**WHAT THE TASK REQUIRES**
Update the entries below by changing every "midpoint" to "central point" and leaving everything else unchanged.

======== DATASET CONTENT

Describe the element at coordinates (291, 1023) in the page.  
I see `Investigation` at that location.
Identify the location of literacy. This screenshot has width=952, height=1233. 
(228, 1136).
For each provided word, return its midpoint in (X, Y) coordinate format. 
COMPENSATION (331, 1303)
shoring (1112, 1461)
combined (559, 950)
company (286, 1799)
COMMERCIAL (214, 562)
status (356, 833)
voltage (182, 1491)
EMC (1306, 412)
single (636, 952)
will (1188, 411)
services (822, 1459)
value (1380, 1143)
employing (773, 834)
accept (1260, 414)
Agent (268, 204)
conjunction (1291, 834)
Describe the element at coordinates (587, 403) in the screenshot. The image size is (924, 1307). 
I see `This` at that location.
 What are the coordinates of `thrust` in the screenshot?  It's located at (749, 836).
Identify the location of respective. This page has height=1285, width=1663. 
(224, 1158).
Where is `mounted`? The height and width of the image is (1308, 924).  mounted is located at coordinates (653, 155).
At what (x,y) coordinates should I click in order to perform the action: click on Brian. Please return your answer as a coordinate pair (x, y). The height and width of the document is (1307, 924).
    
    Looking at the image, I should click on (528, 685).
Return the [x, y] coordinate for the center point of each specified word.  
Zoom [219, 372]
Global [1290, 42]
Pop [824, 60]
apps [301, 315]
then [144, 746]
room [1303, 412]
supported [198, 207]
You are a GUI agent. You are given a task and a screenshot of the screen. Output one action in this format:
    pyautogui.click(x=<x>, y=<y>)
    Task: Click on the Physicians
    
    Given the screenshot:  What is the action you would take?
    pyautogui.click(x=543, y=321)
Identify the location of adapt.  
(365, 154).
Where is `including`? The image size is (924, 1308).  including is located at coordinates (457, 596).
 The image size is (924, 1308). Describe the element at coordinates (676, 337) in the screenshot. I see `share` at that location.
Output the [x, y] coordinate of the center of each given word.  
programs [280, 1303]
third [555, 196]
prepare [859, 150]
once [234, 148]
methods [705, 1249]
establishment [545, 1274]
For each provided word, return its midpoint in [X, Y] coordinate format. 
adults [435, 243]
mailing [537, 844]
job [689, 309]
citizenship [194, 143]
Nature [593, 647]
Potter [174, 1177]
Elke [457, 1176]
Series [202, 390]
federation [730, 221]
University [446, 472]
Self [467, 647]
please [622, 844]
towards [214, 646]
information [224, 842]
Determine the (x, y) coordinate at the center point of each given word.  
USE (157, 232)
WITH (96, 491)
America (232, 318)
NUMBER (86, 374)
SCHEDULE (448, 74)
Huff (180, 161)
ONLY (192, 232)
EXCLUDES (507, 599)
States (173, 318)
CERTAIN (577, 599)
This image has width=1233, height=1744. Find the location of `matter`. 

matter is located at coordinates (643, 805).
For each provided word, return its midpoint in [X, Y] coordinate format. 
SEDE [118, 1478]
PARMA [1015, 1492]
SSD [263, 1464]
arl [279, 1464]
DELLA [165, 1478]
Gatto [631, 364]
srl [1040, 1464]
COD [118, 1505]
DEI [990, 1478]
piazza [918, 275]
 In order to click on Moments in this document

================

**SOLUTION**
Describe the element at coordinates (291, 1023) in the page.  
I see `Investigation` at that location.
Identify the location of literacy. This screenshot has width=952, height=1233. 
(228, 1136).
For each provided word, return its central point in (X, Y) coordinate format. 
COMPENSATION (331, 1303)
shoring (1112, 1461)
combined (559, 950)
company (286, 1799)
COMMERCIAL (214, 562)
status (356, 833)
voltage (182, 1491)
EMC (1306, 412)
single (636, 952)
will (1188, 411)
services (822, 1459)
value (1380, 1143)
employing (773, 834)
accept (1260, 414)
Agent (268, 204)
conjunction (1291, 834)
Describe the element at coordinates (587, 403) in the screenshot. The image size is (924, 1307). 
I see `This` at that location.
 What are the coordinates of `thrust` in the screenshot?  It's located at (749, 836).
Identify the location of respective. This page has height=1285, width=1663. 
(224, 1158).
Where is `mounted`? The height and width of the image is (1308, 924).  mounted is located at coordinates (653, 155).
At what (x,y) coordinates should I click in order to perform the action: click on Brian. Please return your answer as a coordinate pair (x, y). The height and width of the document is (1307, 924).
    
    Looking at the image, I should click on (528, 685).
Return the [x, y] coordinate for the center point of each specified word.  
Zoom [219, 372]
Global [1290, 42]
Pop [824, 60]
apps [301, 315]
then [144, 746]
room [1303, 412]
supported [198, 207]
You are a GUI agent. You are given a task and a screenshot of the screen. Output one action in this format:
    pyautogui.click(x=<x>, y=<y>)
    Task: Click on the Physicians
    
    Given the screenshot:  What is the action you would take?
    pyautogui.click(x=543, y=321)
Identify the location of adapt.  
(365, 154).
Where is `including`? The image size is (924, 1308).  including is located at coordinates (457, 596).
 The image size is (924, 1308). Describe the element at coordinates (676, 337) in the screenshot. I see `share` at that location.
Output the [x, y] coordinate of the center of each given word.  
programs [280, 1303]
third [555, 196]
prepare [859, 150]
once [234, 148]
methods [705, 1249]
establishment [545, 1274]
For each provided word, return its central point in [X, Y] coordinate format. 
adults [435, 243]
mailing [537, 844]
job [689, 309]
citizenship [194, 143]
Nature [593, 647]
Potter [174, 1177]
Elke [457, 1176]
Series [202, 390]
federation [730, 221]
University [446, 472]
Self [467, 647]
please [622, 844]
towards [214, 646]
information [224, 842]
Determine the (x, y) coordinate at the center point of each given word.  
USE (157, 232)
WITH (96, 491)
America (232, 318)
NUMBER (86, 374)
SCHEDULE (448, 74)
Huff (180, 161)
ONLY (192, 232)
EXCLUDES (507, 599)
States (173, 318)
CERTAIN (577, 599)
This image has width=1233, height=1744. Find the location of `matter`. 

matter is located at coordinates (643, 805).
For each provided word, return its central point in [X, Y] coordinate format. 
SEDE [118, 1478]
PARMA [1015, 1492]
SSD [263, 1464]
arl [279, 1464]
DELLA [165, 1478]
Gatto [631, 364]
srl [1040, 1464]
COD [118, 1505]
DEI [990, 1478]
piazza [918, 275]
 In order to click on Moments in this document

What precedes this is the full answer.